TPM Analysis of BPC1 Interaction with the STK Promoter.

DNA end-to-end distance (E to E) measured in TPM experiments. The trace shows the variations in time of the DNA end-to-end distance before and after addition of the protein. The arrow indicates the time of addition of protein. The black line shows the average value of the DNA end-to-end distance before and after addition of protein.

(A) The DNA fragment used is 1413 bp long and contains BPC1 binding sites 1 through 12; the distance between box 12 and the digoxigenin label is 240 bp, whereas the distance between site 1 and the biotin label is 320 bp.
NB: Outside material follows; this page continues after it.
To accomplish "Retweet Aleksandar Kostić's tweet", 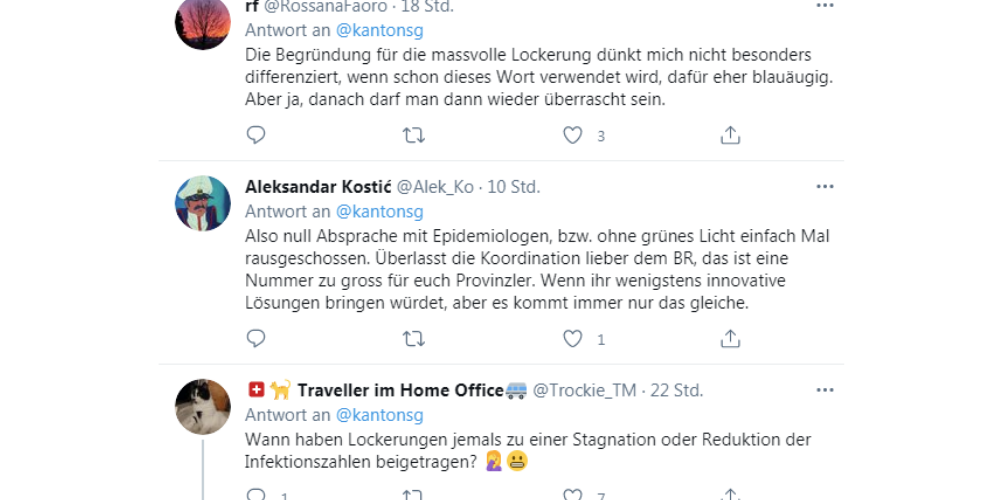I will pyautogui.click(x=413, y=339).
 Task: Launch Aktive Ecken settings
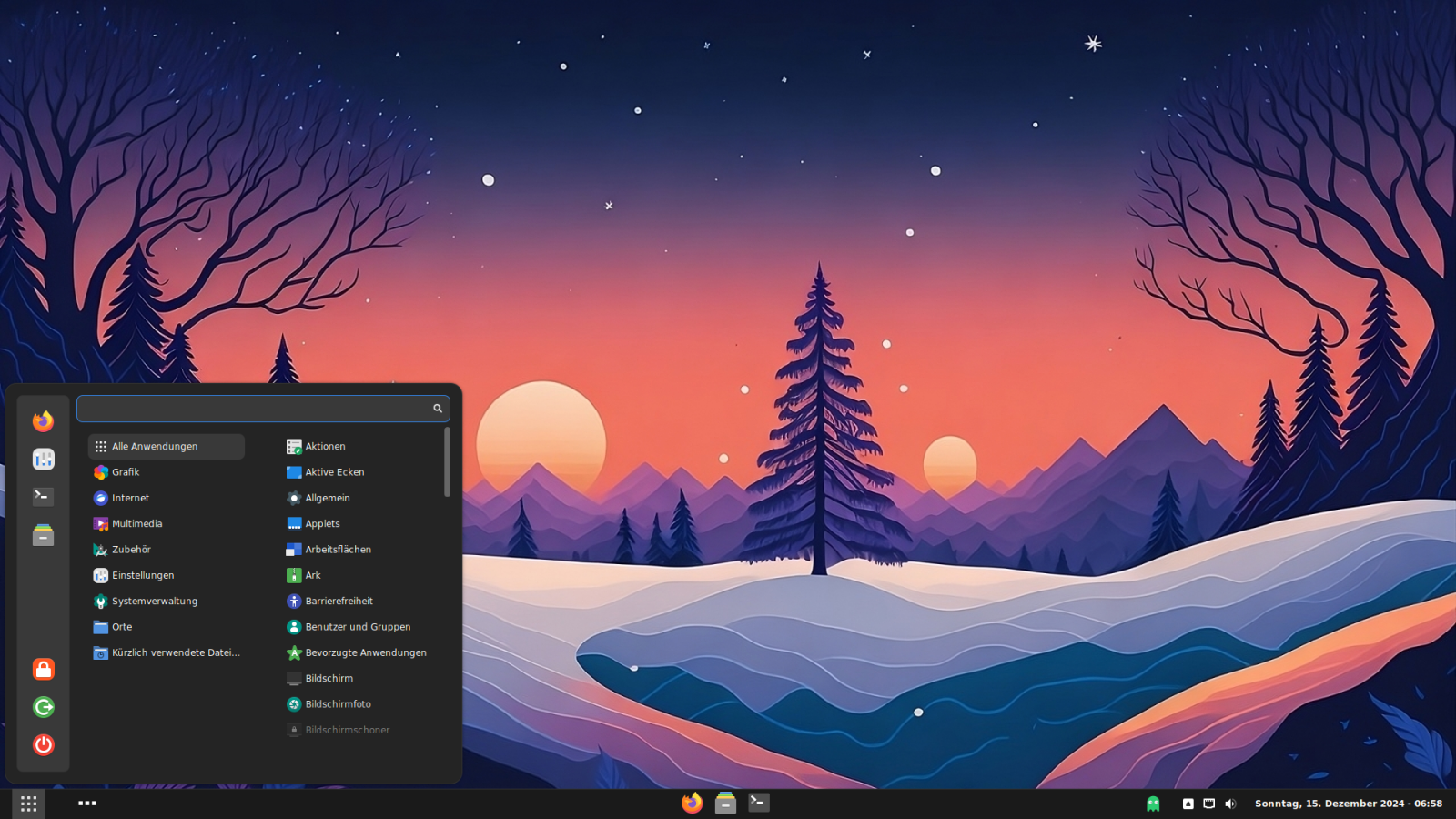pyautogui.click(x=334, y=472)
The end-to-end distance after addition of BPC1 is reduced by ∼50 to 60 nm.

(B) DNA fragment used contains only boxes 4 and 12; the distance between boxes 4 and 12 is approximately like the distance in the other DNA fragment. The same holds for the distance between these boxes and the digoxigenin and biotin labels. The addition of BPC1 does not change the DNA end-to-end distance of the DNA.

(C) Control experiment using the unrelated MBP. The DNA fragment is the same as used in the experiment represented in Figure 4A. No alteration of the DNA end-to-end distance after the addition of the MBP was observed.

STK and BPC1 Expression Analysis in Wild-Type and bpc1 Mutant Arabidopsis Flowers by in Situ Hybridization.

(A) In situ hybridization on very young flowers showing BPC1 expression in the floral meristem and floral organ primordia.

(B) Expression of BPC1 in a flower showing expression in all floral organs and especially in ovules.

(C) Expression of BPC1 in ovules.

(D) In situ hybridization on a bpc1 mutant flower using the BPC1 probe, showing no expression.

(E) and (F) In situ hybridization on bpc1 mutant flowers showing STK-specific expression like in wild-type flowers.

s, septum; st, stamen; p, pistil; o, ovule. Bars in (A) and (C) = 20 μm; bars in (B) and (D) to (F) = 40 μm.